[Records supplied — start]
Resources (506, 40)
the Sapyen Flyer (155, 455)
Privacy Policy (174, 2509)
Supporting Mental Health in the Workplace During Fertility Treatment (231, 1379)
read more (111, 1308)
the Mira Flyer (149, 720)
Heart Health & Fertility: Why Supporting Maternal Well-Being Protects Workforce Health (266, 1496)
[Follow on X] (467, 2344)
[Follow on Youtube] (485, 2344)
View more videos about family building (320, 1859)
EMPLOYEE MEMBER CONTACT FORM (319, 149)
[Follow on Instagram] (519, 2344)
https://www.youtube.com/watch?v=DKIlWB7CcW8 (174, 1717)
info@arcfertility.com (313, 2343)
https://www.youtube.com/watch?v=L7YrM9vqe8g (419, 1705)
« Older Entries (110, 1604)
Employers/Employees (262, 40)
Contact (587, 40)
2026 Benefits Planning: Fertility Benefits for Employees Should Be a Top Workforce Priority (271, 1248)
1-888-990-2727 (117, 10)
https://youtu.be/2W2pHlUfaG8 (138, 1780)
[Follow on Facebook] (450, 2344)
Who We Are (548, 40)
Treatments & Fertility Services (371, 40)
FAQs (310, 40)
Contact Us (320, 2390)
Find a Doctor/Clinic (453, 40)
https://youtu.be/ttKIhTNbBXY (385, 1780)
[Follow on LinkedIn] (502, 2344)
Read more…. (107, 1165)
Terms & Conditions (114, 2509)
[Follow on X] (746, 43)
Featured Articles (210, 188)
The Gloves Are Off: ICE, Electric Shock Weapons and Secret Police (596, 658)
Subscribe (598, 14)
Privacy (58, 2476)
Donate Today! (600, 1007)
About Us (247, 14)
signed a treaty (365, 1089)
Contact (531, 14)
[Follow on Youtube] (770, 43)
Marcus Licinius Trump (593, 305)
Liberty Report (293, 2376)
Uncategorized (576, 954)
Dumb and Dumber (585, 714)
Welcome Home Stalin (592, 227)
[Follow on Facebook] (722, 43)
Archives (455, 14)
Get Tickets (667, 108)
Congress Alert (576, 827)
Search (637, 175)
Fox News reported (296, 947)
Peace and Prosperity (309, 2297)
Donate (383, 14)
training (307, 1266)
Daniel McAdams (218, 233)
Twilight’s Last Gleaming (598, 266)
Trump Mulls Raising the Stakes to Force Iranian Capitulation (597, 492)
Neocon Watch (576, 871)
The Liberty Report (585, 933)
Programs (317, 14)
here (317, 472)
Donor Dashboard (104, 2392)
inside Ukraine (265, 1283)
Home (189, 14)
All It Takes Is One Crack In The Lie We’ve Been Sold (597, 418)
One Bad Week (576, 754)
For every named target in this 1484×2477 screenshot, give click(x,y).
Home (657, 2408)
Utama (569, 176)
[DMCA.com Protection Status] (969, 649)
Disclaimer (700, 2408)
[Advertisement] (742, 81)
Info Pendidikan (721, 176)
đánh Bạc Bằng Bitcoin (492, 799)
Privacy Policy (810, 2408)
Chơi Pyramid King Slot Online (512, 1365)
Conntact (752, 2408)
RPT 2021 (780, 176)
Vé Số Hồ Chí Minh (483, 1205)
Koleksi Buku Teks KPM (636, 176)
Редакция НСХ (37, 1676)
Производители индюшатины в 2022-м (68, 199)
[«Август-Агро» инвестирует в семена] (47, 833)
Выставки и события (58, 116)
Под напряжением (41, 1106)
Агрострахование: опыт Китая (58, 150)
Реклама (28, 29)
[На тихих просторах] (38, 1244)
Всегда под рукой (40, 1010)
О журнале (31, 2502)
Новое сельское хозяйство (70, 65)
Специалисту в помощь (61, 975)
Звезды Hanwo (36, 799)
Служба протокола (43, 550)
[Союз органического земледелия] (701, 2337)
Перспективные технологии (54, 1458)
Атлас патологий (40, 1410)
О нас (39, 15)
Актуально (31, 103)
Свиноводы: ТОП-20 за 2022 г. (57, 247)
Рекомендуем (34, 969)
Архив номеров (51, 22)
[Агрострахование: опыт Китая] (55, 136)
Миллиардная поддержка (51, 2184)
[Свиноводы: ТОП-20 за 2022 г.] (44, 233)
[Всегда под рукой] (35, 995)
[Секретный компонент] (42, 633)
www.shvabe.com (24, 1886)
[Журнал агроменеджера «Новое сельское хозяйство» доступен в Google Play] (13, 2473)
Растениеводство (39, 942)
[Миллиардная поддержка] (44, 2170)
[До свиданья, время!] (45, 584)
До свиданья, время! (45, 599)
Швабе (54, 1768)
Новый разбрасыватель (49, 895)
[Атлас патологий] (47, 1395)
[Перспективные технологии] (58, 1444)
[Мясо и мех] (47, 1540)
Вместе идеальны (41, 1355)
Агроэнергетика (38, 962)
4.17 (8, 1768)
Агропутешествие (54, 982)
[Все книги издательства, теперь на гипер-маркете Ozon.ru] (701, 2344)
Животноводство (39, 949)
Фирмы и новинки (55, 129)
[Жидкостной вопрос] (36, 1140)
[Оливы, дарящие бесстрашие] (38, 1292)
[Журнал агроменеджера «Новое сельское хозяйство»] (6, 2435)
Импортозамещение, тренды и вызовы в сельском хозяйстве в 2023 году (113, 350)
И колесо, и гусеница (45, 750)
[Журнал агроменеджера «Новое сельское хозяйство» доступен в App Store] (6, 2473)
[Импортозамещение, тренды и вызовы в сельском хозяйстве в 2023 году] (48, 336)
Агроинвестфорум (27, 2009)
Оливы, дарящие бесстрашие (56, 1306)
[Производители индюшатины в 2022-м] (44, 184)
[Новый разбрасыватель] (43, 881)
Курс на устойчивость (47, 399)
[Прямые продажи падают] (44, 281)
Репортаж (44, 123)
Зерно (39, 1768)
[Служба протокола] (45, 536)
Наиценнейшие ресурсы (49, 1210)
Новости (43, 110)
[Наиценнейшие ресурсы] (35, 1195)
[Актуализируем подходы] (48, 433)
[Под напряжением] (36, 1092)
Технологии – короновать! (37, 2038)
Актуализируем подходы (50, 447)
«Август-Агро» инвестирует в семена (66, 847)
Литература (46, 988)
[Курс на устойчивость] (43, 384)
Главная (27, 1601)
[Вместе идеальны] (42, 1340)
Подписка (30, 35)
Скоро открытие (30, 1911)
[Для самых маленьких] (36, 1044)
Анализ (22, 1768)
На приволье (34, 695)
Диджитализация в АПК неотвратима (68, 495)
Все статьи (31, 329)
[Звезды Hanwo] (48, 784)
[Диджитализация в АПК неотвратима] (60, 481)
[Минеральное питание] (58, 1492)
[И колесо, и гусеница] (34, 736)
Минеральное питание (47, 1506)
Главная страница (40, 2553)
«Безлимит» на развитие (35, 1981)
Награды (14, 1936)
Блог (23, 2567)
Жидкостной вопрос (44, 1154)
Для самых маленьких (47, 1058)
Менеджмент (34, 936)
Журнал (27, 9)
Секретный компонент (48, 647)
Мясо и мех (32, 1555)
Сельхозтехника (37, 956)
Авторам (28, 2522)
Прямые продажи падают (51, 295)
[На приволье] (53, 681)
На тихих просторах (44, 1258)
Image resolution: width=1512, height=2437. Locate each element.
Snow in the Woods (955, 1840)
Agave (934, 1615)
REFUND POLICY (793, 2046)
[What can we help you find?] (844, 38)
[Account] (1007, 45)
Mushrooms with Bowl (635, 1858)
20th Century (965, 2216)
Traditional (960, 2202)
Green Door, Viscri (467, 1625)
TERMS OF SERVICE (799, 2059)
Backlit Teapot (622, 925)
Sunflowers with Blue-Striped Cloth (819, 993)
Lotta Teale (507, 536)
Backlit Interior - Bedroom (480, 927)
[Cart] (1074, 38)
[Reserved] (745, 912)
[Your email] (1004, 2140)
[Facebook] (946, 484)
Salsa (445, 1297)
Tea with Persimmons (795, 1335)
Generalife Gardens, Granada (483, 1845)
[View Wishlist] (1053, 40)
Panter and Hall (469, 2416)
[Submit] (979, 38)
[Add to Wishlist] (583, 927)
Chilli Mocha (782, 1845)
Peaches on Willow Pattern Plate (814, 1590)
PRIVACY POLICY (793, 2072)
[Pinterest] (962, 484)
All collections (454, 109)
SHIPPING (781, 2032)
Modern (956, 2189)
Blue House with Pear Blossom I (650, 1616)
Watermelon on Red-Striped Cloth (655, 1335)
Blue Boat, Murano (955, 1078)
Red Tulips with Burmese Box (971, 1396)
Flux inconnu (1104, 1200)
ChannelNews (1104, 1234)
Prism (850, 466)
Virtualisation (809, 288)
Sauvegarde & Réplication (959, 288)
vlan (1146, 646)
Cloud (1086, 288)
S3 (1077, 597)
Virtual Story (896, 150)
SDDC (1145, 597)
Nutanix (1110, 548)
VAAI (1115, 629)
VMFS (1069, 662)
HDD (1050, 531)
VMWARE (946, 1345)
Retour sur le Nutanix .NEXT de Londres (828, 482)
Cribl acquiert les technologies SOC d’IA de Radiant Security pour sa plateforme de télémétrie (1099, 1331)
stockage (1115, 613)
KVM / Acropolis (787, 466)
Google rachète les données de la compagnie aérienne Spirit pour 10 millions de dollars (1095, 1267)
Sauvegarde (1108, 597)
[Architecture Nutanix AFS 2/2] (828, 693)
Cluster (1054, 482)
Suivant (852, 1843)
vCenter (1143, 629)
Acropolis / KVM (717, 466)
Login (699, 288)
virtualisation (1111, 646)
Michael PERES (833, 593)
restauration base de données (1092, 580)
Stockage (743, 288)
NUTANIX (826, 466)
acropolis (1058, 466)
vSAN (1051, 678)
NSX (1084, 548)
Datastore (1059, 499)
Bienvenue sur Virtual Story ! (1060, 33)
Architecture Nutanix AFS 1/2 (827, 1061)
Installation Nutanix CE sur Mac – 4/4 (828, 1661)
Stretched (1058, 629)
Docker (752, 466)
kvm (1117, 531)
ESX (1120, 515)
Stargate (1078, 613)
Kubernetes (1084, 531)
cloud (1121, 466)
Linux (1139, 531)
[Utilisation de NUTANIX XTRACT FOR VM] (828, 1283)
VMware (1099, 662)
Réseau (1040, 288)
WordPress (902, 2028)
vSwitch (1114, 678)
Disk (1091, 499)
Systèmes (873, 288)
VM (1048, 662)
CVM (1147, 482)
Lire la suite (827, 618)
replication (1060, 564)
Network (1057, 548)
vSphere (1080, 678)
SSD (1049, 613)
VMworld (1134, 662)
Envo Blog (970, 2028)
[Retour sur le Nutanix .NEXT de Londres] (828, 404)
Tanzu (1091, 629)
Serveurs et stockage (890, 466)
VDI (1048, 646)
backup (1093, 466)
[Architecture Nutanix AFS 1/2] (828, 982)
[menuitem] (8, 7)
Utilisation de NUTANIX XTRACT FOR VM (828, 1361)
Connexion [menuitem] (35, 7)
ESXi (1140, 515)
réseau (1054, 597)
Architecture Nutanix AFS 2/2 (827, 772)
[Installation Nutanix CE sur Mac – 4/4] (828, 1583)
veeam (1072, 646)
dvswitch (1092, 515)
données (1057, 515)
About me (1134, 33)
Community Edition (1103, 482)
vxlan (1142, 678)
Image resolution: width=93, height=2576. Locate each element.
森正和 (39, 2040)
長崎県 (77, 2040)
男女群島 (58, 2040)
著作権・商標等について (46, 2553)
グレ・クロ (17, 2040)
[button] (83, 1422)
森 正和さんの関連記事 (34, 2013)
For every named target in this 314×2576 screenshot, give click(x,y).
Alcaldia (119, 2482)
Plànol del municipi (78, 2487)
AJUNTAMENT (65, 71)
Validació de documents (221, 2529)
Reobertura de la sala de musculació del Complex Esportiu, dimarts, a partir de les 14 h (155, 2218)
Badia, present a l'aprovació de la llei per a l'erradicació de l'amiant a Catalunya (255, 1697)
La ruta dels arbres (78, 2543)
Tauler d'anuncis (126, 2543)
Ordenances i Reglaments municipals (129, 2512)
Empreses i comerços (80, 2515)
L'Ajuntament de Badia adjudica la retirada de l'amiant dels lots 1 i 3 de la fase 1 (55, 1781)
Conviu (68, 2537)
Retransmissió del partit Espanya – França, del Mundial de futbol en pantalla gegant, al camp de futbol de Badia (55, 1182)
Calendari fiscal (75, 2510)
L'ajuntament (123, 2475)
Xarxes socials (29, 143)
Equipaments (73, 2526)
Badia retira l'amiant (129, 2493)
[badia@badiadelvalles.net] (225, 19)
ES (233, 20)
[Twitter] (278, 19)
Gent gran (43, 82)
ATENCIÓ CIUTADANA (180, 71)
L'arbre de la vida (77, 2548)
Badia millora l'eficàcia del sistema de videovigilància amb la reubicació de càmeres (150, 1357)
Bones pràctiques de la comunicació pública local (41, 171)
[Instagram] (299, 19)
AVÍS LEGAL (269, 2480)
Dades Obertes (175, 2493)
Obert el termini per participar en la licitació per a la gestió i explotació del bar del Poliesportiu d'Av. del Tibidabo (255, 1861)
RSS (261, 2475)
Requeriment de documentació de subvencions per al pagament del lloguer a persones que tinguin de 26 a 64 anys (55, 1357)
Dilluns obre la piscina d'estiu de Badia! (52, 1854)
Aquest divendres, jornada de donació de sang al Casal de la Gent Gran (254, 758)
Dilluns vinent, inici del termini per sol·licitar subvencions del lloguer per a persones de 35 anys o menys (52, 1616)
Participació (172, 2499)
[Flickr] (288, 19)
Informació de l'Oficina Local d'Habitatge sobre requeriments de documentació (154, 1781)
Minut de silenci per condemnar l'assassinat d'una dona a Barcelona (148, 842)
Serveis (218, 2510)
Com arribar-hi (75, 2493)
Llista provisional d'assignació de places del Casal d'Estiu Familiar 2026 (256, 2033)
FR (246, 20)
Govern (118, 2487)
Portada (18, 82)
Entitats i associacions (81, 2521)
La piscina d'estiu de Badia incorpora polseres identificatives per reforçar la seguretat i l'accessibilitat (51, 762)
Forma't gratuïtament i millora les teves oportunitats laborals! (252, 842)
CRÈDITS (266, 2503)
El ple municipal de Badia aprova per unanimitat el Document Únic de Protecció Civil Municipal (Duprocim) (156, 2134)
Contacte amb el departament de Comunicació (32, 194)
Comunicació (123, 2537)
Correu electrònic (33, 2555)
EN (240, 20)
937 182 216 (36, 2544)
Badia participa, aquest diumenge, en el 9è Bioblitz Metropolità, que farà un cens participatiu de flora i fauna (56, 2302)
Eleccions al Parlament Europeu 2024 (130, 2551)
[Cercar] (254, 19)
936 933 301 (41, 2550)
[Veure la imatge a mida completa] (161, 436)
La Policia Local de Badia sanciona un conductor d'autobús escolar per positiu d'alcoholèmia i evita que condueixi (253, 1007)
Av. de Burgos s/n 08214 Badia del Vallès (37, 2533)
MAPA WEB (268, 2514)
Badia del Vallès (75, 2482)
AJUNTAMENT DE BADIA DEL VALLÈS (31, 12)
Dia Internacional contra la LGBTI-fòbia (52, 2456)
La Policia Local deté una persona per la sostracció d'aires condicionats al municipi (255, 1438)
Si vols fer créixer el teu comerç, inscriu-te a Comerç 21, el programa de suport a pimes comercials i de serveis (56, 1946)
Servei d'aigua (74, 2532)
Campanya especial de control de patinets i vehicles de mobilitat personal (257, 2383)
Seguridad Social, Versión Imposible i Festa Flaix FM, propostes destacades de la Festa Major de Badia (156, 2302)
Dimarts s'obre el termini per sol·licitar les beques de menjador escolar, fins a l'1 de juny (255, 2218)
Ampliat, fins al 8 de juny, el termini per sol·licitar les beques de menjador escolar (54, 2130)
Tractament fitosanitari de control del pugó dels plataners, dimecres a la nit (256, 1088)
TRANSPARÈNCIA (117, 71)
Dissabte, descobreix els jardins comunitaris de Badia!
[Records supplied — finish]
• _What to work on_
The expected answer is every line in the data above that carries the string "просторах".

• _Answer for the task_
[На тихих просторах] (38, 1244)
На тихих просторах (44, 1258)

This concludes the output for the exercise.